Wenn man nach Brüssel reist, sollte man auf jeden Fall einmal Pommes essen. Unsere Wahl fiel auf die Frieterie Tabora in der Fußgängerzone. Der Laden sieht unscheinbar aus, aber die Schlange verrät die Qualität und den Geschmack der Pommes – sehr lecker und direkt aus frischen Kartoffeln.

 

 

 

 

 

 

 

 

Vom Essen zum Trinken: ein absolutes Muss in Brüssel ist es, eine der vielen verschiedenen belgischen Biersorten zu probieren. Ich persönlich bin begeistert von dem Kirschbier, das mehr wie ein Kirschlolly als wie Bier schmeckt. Für ein Bierchen zwischendurch kann ich das Leffe Café empfehlen. Das Essen dort soll zwar nicht so gut sein, aber die Bierauswahl ist gut und die Atmosphäre draußen echt toll. Wir saßen bei eher kühlen Temperaturen mit Schal und Jacke an einem Tisch an einer Straße namens Rue de Rollebeek, die ich total hübsch fand mit den älteren Häusern. Gleichzeitig hat man einen Blick auf eine große Kathedrale, zu der wir es leider nicht mehr geschafft haben.
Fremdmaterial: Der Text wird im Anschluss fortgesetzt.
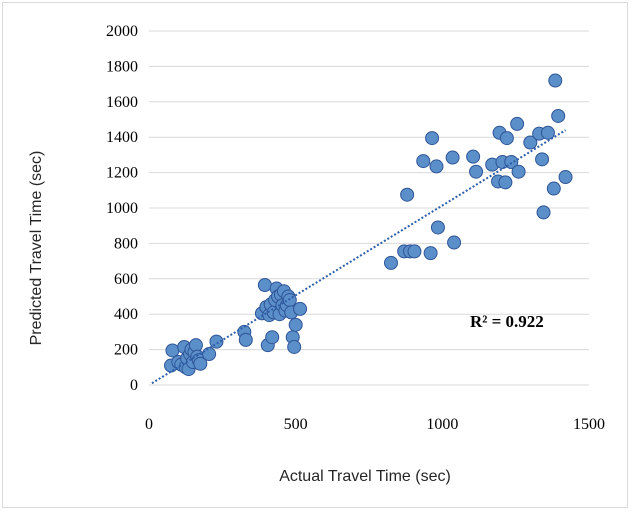  I want to click on x-tick-label: 1000, so click(442, 424).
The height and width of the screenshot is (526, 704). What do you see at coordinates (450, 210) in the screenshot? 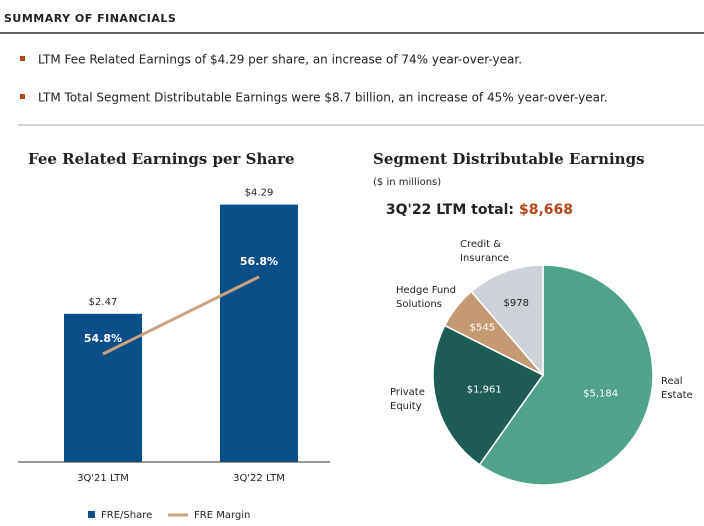
I see `annotation: 3Q'22 LTM total:` at bounding box center [450, 210].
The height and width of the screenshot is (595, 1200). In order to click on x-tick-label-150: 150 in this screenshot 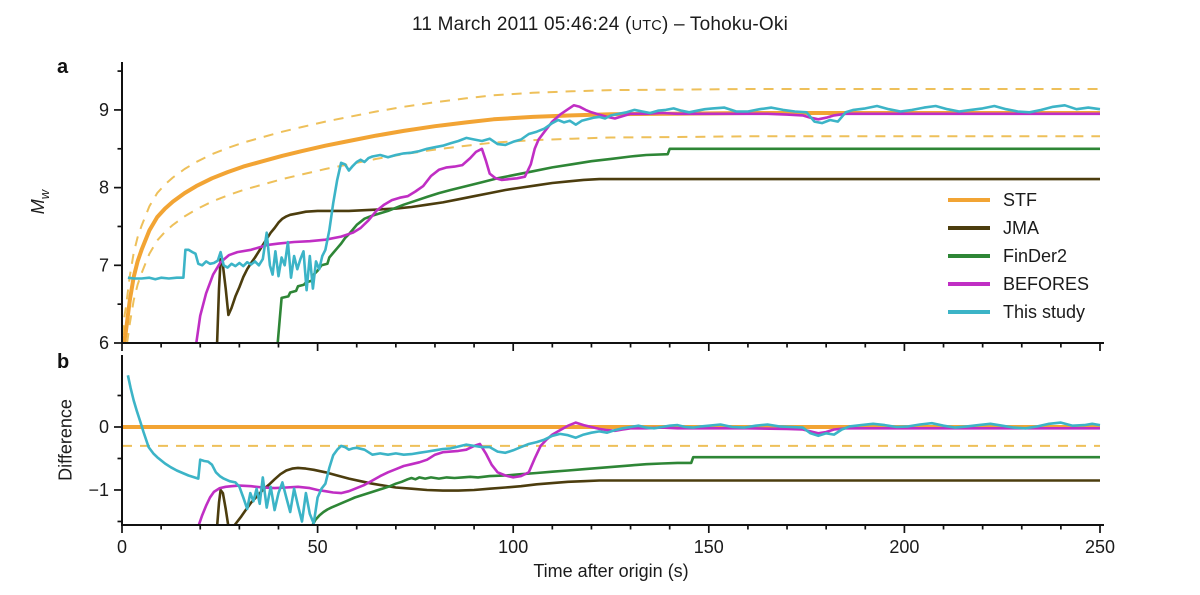, I will do `click(709, 547)`.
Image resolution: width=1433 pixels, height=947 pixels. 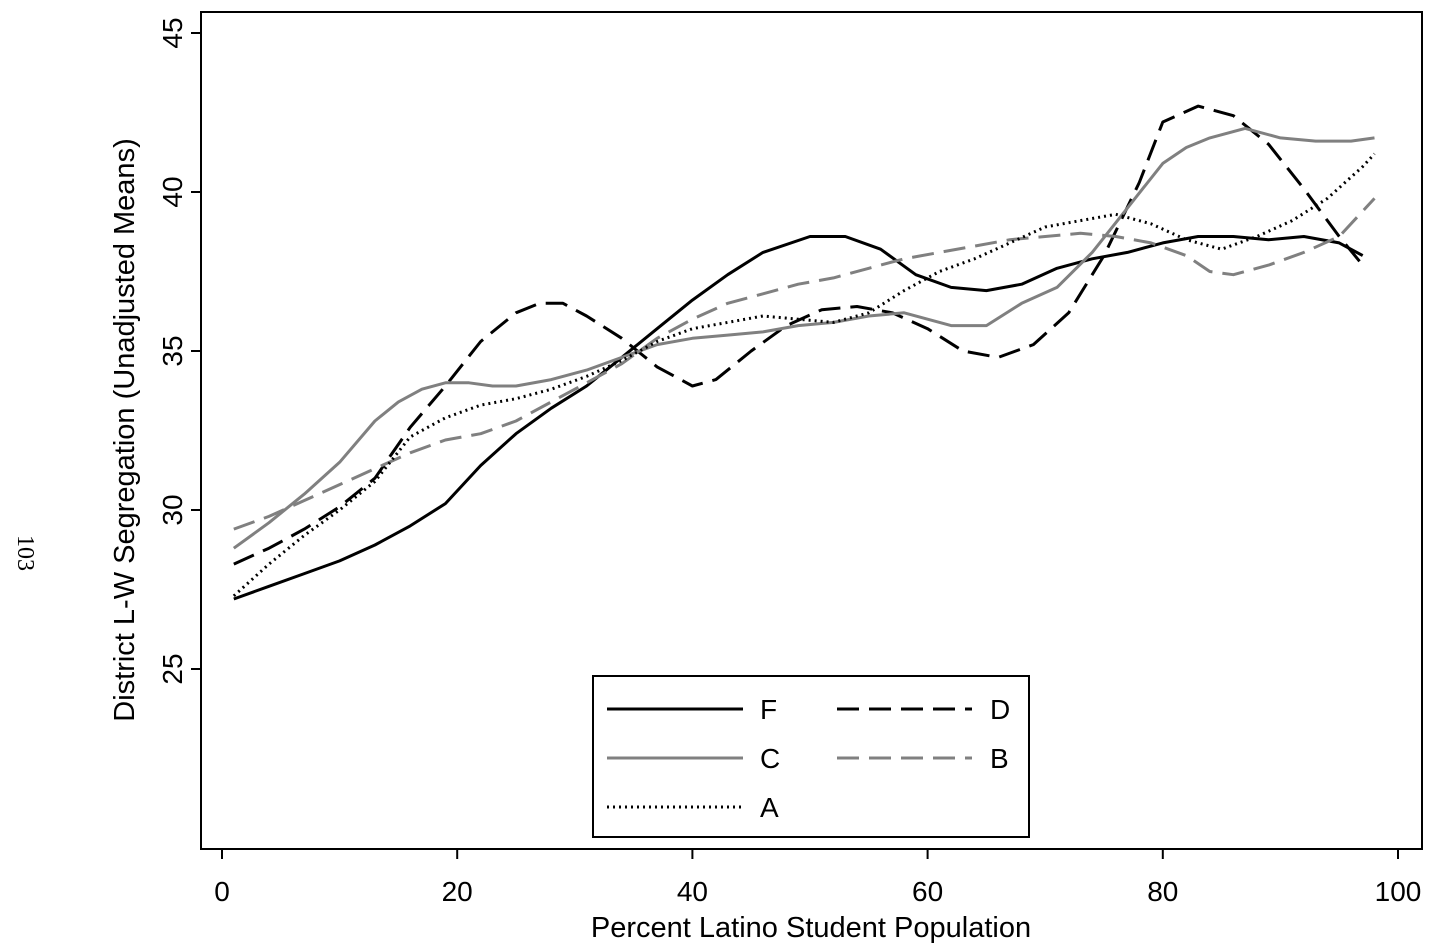 I want to click on legend-label-C: C, so click(x=770, y=758).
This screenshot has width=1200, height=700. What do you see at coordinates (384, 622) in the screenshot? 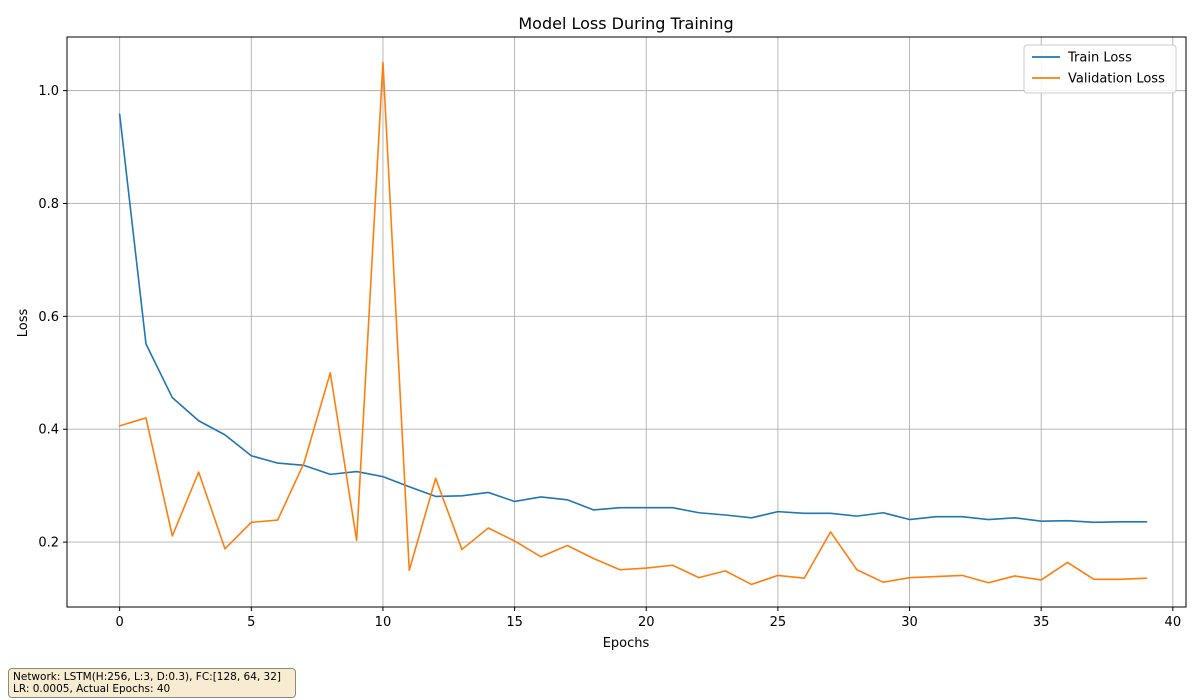
I see `x-tick-label: 10` at bounding box center [384, 622].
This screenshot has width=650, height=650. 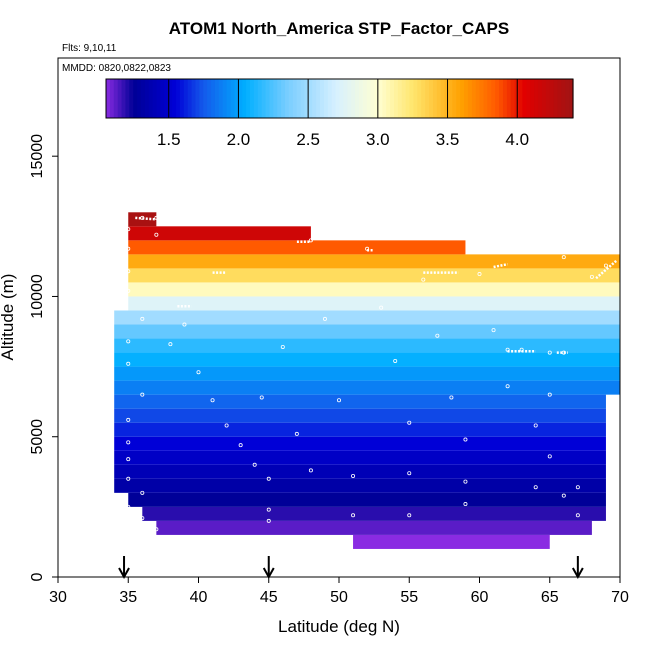 I want to click on flights-label: Flts: 9,10,11, so click(x=90, y=48).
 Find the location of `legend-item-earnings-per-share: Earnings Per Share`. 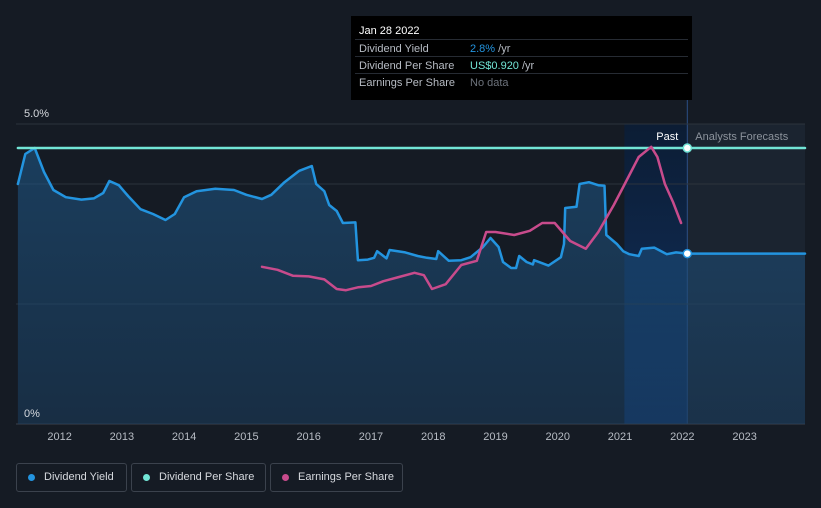

legend-item-earnings-per-share: Earnings Per Share is located at coordinates (336, 478).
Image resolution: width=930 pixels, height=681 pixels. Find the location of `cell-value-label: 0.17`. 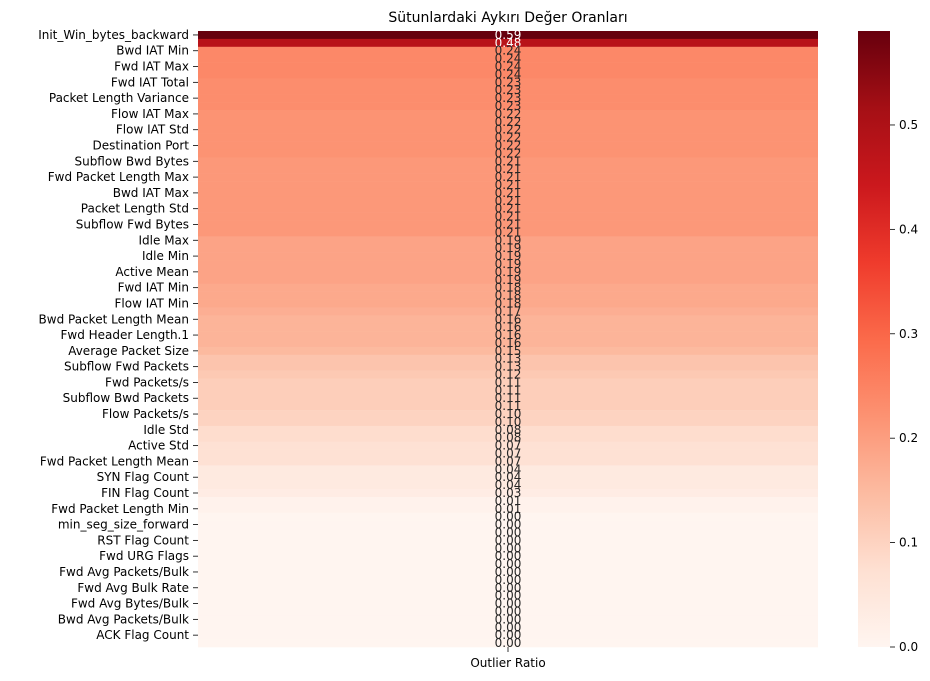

Wenn man abends gemütlich in einem Pub abseits vom Touristentrubel ein Bier trinken möchte, sollte man auf jeden Fall im A L’Imaige de Nostre-Dame vorbeischauen, das sich am Ende einer kleinen, unauffälligen Gasse versteckt. Wir haben dort einen tollen Abend verbracht und auch noch nette Leute kennengelernt.

 

Hotel

FrühstückÜbernachtet haben wir im NH Collections Brussels Centre, einem 4-Sterne Hotel, das sehr zentral und direkt bei der Fußgängerzone liegt. Entsprechend waren wir die meiste Zeit einfach zu Fuß unterwegs. Das Bett war bequem, das Bad bestens ausgestattet und der Ausblick aus dem 6. Stock nicht zu verachten. Das Beste jedoch ist das Frühstück im 9. Stock mit einem noch besseren Ausblick über die Dächer. Die Auswahl an Säften, Obst, Gebäck, Joghurt und warmen Speisen ist überwältigend und alles schmeckt. Zudem gibt es samstags bis 11 Uhr, sonntags sogar bis 12 Uhr Frühstück, perfekt zum Ausschlafen. Ich würde jederzeit wieder dieses Hotel wählen und es ganz sicher mit Frühstück buchen.